Print out the scripts (see below) and hand them out folded up with the text on the inside.


Explain the goals of this session and that it will involve a role-play, but that they will have a written script to read out.

This will interest people who want some opportunity for self-expression, but reassure people who are put off by the idea of role-play.

Explain the differences between some of the Wikimedia projects.

Don't go through all of them: just the ones that might be relevant to the audience.

It might be helpful show how the projects have different content related to one topic. For example, Wikipedia has an article about Lord Byron, Wikidata has structured facts and figures about him, Wikisource has his poetry, Commons has his portrait and handwriting, and so on.

Hand out scripts. The first audience member reads out the first line of their script.

They will say something like "I am the British Library". Emphasise that back to them to encourage them to take on the role, and to give a moment's pause for people to think about how the partner organisation might work with Wikimedia projects.

The audience member reads out the "I can" part of the script.

Make sure the audience understand the point: expand on it if needs be.

Invite discussion on why the partner organisation did that action. What was in it for them?

This isn't answered in the script, so needs discussion in the room.

If the person reading the script, or anyone else, comes up with additional ideas or suggestions, encourage them and keep the discussion going.

The person who read the script now goes up to the paper chart to draw an arrow representing their collaboration.

They may need some help on what label to use or which way the arrow runs. This might prompt more audience discussion.

While that person is drawing their arrow, keep things moving by asking for the next person to read out the top line of their script.

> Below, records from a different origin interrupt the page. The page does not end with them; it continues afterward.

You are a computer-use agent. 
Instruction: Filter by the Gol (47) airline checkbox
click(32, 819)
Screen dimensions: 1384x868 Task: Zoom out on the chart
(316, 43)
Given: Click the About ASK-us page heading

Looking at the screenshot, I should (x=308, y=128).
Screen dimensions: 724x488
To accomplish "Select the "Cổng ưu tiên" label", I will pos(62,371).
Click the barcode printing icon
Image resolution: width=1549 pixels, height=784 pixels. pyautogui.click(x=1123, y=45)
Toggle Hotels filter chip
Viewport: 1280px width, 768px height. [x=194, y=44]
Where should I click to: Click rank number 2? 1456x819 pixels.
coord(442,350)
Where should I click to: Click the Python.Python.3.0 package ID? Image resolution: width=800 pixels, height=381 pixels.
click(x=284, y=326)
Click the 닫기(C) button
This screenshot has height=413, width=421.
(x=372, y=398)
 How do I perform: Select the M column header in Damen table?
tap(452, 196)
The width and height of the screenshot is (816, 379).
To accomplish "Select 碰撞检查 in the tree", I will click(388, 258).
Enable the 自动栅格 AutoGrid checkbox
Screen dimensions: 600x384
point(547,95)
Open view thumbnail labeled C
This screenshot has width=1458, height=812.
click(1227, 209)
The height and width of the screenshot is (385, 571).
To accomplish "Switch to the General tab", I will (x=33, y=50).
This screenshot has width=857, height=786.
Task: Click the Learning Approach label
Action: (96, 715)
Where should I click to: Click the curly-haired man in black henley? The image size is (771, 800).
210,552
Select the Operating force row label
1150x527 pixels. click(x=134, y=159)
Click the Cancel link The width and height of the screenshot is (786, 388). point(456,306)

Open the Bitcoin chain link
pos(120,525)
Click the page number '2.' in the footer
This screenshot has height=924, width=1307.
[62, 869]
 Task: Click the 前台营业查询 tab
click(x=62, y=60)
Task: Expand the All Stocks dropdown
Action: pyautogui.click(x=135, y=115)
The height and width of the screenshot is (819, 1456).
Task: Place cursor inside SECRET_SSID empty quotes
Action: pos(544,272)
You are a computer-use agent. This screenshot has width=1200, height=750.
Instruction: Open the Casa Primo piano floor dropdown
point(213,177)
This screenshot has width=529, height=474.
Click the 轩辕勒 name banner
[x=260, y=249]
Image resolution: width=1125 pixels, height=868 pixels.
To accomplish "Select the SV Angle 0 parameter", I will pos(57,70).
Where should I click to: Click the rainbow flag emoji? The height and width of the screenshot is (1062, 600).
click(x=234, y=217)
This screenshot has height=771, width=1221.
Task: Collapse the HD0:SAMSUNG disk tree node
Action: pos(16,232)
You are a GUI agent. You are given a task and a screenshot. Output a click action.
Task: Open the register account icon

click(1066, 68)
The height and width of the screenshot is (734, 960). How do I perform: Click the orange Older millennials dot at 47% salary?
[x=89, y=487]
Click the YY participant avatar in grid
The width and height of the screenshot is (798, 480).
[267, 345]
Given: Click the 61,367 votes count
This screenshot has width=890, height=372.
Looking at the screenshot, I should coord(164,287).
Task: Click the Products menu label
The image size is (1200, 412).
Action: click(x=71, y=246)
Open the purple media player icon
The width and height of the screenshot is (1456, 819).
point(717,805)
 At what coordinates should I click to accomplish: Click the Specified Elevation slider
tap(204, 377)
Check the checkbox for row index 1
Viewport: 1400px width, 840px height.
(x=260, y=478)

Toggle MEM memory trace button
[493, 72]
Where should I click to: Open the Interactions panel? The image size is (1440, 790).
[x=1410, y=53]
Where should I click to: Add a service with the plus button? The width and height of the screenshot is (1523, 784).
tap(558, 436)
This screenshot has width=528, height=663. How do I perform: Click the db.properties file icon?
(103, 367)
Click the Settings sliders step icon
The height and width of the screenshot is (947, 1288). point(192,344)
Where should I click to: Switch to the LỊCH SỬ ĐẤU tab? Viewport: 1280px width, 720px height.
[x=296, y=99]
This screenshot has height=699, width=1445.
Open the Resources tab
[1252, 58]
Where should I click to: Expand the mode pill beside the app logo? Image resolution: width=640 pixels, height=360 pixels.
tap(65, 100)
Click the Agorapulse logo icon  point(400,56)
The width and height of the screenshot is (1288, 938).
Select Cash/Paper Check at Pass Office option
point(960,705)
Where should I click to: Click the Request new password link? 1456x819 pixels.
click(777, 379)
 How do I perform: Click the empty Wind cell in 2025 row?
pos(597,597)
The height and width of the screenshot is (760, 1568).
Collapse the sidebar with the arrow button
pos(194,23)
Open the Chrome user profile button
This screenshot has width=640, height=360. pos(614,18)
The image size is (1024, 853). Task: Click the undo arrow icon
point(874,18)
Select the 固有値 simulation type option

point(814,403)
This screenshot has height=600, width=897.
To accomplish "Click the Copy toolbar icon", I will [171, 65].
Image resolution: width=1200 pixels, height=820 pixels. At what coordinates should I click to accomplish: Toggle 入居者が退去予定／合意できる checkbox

Repeat this for all audience members (or all scripts).

At this point the chart is a rough map of selected existing or past collaborations.

Focus attention on the chart as a whole. Do the different activities support each other?

Point out, for example, that students on a writing assignment want illustrations for their articles, and archives want their images to be used in education and reference, so those two activities support each other.

In a way this is the punchline of the whole workshop, so you might prefer to leave it to the end.

Now announce that we are all going to go through the exercise again, but now the audience will take part as themselves rather than playing roles.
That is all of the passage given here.